## Task statement:
Copy the listing below verbatim, starting at the line that contains "novas (745, 235)" and ending after the line that contains "simultaneously (487, 802)".

[Word and element locating data]
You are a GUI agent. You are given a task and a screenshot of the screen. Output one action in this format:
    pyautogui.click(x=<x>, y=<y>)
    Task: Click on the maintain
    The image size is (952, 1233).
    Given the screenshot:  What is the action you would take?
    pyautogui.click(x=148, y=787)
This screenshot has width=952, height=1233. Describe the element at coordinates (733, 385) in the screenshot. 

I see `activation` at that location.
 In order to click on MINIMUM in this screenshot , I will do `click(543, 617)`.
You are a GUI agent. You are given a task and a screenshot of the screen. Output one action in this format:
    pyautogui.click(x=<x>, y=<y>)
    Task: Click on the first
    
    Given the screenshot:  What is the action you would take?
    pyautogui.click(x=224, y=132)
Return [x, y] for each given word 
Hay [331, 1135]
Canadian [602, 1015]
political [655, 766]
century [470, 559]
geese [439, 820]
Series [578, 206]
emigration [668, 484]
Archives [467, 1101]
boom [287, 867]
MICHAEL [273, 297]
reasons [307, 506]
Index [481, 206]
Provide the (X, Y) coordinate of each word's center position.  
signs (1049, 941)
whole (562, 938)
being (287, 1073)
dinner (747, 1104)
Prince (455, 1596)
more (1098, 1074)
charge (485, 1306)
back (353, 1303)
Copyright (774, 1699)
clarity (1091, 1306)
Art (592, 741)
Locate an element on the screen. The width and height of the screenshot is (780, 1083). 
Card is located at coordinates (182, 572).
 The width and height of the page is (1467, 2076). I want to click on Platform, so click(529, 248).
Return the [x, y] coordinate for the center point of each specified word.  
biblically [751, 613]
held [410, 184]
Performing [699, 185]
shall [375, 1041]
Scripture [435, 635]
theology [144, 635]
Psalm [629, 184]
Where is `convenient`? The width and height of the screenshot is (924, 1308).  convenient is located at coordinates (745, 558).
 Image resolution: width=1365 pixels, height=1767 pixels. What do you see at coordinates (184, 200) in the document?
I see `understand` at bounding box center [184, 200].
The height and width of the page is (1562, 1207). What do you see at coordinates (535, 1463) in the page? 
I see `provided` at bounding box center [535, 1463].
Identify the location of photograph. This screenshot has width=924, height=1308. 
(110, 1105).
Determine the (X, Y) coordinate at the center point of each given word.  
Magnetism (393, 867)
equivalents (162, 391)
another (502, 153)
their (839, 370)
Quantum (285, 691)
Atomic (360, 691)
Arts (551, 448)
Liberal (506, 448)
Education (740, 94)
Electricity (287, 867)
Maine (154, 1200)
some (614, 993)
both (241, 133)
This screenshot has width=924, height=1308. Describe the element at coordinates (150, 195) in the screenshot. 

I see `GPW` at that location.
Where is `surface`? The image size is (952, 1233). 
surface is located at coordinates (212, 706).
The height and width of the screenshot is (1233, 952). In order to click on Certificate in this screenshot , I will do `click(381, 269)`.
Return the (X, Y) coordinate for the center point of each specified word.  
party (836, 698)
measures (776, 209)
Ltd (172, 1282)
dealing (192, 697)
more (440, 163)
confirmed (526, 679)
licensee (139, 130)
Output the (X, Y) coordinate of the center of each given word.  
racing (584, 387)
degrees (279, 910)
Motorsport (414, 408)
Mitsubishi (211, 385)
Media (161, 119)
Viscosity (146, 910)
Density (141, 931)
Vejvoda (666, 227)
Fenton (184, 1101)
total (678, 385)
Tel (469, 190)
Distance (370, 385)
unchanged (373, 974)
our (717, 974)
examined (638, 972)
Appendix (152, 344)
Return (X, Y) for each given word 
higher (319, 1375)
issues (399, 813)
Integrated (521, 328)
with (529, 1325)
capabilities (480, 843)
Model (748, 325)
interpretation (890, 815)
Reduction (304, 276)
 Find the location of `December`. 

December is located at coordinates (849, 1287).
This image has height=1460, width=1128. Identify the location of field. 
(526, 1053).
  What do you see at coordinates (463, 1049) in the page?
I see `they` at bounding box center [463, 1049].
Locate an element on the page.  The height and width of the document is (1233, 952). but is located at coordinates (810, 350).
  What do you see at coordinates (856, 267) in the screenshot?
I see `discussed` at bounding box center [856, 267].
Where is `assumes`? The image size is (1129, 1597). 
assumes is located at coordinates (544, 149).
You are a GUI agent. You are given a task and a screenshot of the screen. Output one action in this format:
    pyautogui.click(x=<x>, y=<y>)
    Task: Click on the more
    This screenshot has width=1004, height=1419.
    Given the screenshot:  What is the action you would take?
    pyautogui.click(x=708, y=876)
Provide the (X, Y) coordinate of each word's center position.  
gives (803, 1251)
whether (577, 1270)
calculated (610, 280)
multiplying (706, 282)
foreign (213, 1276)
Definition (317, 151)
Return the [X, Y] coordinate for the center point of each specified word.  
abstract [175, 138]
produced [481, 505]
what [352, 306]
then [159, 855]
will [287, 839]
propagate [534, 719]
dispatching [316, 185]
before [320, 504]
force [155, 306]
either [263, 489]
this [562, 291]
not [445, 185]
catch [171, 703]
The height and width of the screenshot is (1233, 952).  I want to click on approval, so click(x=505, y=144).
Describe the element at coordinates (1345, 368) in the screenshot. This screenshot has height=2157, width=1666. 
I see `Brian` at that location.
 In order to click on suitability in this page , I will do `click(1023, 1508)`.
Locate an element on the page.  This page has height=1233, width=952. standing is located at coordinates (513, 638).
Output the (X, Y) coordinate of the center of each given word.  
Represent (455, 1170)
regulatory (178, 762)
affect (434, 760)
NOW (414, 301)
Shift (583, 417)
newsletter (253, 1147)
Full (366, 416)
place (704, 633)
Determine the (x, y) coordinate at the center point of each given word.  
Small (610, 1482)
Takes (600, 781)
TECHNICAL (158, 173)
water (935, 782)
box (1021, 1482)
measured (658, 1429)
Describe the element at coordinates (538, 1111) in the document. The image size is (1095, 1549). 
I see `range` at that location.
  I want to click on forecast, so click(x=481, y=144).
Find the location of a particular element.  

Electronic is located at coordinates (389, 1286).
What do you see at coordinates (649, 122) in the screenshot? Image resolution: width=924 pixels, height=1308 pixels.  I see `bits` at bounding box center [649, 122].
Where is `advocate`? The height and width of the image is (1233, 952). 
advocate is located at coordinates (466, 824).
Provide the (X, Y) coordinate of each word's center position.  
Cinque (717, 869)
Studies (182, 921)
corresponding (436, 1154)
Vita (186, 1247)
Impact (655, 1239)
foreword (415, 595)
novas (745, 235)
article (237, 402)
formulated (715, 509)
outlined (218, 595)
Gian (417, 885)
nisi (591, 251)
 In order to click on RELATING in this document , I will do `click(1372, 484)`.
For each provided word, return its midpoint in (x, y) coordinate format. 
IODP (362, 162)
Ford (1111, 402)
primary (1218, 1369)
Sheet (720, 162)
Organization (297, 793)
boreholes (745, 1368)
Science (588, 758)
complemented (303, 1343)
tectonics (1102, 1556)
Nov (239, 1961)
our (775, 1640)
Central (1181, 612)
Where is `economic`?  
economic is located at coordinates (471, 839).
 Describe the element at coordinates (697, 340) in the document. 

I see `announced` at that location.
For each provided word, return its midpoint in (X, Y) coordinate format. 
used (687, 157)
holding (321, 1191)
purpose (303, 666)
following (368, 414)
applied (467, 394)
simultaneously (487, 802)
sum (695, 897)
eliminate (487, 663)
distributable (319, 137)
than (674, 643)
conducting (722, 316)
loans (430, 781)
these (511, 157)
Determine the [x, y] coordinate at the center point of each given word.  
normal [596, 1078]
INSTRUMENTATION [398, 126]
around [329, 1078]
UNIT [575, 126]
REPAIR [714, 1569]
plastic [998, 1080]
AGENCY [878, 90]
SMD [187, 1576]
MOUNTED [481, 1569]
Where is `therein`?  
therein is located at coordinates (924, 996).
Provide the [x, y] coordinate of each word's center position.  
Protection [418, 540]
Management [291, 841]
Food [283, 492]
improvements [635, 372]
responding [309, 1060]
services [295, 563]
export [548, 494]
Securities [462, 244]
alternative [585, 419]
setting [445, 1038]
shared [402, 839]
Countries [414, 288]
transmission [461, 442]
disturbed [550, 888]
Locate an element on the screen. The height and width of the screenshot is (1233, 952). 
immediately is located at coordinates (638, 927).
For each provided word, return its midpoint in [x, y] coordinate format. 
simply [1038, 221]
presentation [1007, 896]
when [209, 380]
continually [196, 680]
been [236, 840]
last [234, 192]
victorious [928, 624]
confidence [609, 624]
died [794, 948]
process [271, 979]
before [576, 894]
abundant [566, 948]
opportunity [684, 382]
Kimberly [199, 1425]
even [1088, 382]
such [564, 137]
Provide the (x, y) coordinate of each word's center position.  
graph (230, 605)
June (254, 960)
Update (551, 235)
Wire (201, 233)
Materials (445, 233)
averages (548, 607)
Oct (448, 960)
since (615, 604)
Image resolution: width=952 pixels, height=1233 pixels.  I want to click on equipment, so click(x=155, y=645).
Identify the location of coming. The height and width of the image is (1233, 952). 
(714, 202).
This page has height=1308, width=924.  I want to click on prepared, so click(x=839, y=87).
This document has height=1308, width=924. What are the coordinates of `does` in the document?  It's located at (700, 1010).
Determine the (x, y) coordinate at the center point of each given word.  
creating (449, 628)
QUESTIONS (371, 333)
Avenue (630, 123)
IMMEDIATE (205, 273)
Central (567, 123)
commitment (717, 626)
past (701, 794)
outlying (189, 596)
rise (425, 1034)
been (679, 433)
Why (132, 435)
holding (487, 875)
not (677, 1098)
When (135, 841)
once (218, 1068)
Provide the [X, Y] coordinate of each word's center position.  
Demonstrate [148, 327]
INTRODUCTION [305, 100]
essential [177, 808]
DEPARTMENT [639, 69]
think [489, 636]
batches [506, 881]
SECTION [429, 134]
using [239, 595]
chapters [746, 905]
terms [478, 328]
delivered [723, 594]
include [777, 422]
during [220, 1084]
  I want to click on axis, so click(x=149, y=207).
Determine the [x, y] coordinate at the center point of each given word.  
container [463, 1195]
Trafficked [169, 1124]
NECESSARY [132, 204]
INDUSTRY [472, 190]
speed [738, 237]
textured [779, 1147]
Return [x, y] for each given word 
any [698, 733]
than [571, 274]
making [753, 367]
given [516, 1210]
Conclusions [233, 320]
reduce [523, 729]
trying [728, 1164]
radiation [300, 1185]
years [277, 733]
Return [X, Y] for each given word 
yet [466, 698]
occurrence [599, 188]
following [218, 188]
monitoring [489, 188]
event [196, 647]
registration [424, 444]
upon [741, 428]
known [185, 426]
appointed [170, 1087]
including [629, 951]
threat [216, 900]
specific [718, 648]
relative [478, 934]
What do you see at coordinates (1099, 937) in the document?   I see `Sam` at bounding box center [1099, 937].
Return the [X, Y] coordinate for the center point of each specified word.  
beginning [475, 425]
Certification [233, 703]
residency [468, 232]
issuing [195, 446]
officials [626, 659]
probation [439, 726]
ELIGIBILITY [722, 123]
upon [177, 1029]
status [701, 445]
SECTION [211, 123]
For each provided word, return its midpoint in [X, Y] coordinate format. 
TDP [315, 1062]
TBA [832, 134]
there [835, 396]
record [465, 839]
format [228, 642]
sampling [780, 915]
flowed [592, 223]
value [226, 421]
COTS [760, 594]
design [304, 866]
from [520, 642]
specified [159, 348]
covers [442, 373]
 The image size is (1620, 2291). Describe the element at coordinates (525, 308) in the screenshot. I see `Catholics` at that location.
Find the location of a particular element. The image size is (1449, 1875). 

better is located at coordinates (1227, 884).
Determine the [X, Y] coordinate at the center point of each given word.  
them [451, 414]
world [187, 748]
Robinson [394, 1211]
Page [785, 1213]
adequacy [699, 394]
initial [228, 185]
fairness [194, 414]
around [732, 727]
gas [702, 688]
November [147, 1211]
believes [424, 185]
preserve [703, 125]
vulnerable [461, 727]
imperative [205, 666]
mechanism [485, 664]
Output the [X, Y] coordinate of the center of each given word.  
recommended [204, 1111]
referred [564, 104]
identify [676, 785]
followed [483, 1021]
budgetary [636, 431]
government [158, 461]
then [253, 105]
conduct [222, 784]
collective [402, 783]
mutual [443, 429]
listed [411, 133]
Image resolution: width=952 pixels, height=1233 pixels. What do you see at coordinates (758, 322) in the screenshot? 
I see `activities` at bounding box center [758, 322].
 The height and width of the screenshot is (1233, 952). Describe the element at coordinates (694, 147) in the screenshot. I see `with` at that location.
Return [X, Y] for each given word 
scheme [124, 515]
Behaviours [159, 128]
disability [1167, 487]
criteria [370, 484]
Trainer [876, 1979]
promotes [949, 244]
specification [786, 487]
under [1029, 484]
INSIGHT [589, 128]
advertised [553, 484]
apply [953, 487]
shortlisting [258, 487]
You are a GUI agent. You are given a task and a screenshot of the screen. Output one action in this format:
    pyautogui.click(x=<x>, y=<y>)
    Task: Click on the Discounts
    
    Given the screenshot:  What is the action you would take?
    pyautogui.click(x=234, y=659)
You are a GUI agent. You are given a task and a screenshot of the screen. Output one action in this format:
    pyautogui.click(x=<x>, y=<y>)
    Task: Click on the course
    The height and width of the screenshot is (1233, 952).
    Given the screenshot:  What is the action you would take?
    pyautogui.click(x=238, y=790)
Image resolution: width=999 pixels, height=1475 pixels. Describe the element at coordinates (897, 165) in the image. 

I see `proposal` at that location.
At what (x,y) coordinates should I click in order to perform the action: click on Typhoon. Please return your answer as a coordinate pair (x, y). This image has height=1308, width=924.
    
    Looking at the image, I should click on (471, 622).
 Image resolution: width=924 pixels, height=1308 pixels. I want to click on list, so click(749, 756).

## In response:
novas (745, 235)
article (237, 402)
formulated (715, 509)
outlined (218, 595)
Gian (417, 885)
nisi (591, 251)
 In order to click on RELATING in this document , I will do `click(1372, 484)`.
For each provided word, return its midpoint in (x, y) coordinate format. 
IODP (362, 162)
Ford (1111, 402)
primary (1218, 1369)
Sheet (720, 162)
Organization (297, 793)
boreholes (745, 1368)
Science (588, 758)
complemented (303, 1343)
tectonics (1102, 1556)
Nov (239, 1961)
our (775, 1640)
Central (1181, 612)
Where is `economic`?  
economic is located at coordinates (471, 839).
 Describe the element at coordinates (697, 340) in the document. 

I see `announced` at that location.
For each provided word, return its midpoint in (X, Y) coordinate format. 
used (687, 157)
holding (321, 1191)
purpose (303, 666)
following (368, 414)
applied (467, 394)
simultaneously (487, 802)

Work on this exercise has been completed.